== PROBLEM STATEMENT ==
Copy the records word for word, from the beginning through the line that contains "Open the ФУРНИТУРА", including that line.
-- begin STORED ROWS --
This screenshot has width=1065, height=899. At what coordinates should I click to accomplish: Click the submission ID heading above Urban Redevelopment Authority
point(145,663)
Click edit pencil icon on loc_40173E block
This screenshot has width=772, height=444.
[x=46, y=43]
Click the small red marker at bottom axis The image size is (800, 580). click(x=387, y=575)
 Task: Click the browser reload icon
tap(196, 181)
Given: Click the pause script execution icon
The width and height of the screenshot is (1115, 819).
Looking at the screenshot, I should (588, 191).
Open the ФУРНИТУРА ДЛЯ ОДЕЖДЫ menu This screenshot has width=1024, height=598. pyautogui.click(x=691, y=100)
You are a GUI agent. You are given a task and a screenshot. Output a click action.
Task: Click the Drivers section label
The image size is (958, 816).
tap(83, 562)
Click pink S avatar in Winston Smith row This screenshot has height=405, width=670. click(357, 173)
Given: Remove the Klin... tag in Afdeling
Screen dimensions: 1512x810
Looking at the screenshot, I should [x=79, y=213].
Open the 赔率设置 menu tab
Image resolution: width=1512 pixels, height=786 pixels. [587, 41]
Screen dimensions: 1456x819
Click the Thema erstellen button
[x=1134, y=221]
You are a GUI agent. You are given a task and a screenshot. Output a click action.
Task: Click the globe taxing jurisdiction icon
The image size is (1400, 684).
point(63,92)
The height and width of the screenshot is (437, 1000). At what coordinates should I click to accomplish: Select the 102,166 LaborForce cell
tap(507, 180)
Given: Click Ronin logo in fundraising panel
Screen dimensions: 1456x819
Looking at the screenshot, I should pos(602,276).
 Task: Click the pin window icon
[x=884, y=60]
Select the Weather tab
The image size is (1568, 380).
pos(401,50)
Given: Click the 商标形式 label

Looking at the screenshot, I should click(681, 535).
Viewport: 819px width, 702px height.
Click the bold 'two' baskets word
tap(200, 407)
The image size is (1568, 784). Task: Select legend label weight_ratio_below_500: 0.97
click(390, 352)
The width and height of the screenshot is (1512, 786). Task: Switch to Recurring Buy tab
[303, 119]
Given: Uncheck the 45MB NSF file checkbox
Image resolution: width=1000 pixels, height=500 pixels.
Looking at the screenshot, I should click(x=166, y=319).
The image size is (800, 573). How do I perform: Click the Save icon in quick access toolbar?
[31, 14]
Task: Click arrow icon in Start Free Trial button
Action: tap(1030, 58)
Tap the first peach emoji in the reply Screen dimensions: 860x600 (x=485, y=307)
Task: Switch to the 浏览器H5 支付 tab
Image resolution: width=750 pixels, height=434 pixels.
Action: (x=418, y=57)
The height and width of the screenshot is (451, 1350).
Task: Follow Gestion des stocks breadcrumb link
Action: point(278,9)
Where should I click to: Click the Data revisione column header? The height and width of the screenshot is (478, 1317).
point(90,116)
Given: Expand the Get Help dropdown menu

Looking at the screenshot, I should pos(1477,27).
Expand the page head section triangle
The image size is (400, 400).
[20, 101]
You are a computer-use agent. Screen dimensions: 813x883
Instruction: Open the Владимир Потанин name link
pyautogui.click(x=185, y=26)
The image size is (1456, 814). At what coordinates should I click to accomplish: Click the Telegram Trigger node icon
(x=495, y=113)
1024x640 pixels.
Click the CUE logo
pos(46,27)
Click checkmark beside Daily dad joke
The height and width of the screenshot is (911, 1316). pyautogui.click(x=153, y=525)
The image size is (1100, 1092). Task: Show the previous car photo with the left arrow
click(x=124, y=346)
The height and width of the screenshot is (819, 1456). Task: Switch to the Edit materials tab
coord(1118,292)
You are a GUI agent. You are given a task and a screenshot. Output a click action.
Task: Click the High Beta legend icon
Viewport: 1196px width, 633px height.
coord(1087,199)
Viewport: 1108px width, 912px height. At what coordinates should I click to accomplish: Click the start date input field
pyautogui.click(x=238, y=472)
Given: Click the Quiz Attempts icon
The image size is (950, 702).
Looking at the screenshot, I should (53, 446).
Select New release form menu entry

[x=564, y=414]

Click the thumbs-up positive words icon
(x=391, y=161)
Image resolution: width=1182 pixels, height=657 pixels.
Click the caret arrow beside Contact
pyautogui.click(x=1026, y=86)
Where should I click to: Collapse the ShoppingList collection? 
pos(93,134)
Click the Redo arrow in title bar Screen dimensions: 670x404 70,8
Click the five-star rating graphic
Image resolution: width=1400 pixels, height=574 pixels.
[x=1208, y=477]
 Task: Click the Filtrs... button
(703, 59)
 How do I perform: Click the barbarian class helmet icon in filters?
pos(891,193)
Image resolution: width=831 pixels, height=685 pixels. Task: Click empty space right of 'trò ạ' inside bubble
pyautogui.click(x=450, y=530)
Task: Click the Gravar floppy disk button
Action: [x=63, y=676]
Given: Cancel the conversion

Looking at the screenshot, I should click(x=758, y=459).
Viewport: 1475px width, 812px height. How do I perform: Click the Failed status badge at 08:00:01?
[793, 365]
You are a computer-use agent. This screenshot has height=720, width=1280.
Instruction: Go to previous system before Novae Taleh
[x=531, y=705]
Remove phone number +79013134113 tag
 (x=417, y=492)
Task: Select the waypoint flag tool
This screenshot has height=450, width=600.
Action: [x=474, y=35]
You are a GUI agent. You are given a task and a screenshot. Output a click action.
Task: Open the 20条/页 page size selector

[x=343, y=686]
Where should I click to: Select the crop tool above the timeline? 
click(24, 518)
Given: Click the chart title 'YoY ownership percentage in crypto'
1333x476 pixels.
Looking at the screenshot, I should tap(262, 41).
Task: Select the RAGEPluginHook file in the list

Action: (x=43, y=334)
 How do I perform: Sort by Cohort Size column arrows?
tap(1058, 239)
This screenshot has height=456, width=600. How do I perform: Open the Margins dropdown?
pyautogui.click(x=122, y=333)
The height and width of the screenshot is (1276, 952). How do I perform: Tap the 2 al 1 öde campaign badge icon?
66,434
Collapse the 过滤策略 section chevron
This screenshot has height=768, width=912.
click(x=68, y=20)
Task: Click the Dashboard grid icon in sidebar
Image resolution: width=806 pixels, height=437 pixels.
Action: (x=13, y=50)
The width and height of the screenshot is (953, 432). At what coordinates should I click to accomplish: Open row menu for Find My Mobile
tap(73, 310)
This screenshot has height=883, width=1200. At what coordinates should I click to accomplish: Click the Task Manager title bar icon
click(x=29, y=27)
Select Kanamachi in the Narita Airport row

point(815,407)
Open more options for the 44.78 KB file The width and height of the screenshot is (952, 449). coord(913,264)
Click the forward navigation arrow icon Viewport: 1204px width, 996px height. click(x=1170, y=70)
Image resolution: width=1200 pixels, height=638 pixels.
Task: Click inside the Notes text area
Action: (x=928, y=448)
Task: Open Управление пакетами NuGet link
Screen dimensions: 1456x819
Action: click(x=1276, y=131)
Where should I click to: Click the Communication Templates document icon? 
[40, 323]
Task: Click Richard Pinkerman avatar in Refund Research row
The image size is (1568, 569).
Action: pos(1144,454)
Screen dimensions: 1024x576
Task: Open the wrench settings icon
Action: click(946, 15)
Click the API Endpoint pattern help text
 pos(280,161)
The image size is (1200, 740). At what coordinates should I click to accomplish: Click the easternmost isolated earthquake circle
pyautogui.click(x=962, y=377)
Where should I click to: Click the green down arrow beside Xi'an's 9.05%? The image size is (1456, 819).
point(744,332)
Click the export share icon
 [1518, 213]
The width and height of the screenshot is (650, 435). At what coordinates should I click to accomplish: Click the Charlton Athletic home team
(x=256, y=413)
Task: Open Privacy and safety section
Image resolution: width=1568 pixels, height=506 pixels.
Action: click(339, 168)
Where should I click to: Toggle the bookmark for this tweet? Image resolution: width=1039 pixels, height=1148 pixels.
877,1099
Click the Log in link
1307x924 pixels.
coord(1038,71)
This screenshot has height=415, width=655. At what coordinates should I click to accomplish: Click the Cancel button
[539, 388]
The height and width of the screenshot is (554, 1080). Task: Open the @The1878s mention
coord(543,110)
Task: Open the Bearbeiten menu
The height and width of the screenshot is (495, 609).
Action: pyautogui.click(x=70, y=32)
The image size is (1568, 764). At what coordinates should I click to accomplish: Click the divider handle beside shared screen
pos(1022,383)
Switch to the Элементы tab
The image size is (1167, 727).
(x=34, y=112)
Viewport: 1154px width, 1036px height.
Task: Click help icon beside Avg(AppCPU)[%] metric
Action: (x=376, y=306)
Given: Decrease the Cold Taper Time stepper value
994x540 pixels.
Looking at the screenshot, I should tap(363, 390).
-- end STORED ROWS --
== SOLUTION TO THE PROBLEM ==
This screenshot has width=1065, height=899. At what coordinates should I click to accomplish: Click the submission ID heading above Urban Redevelopment Authority
point(145,663)
Click edit pencil icon on loc_40173E block
This screenshot has width=772, height=444.
[x=46, y=43]
Click the small red marker at bottom axis The image size is (800, 580). click(x=387, y=575)
 Task: Click the browser reload icon
tap(196, 181)
Given: Click the pause script execution icon
The width and height of the screenshot is (1115, 819).
Looking at the screenshot, I should (588, 191).
Open the ФУРНИТУРА ДЛЯ ОДЕЖДЫ menu This screenshot has width=1024, height=598. pyautogui.click(x=691, y=100)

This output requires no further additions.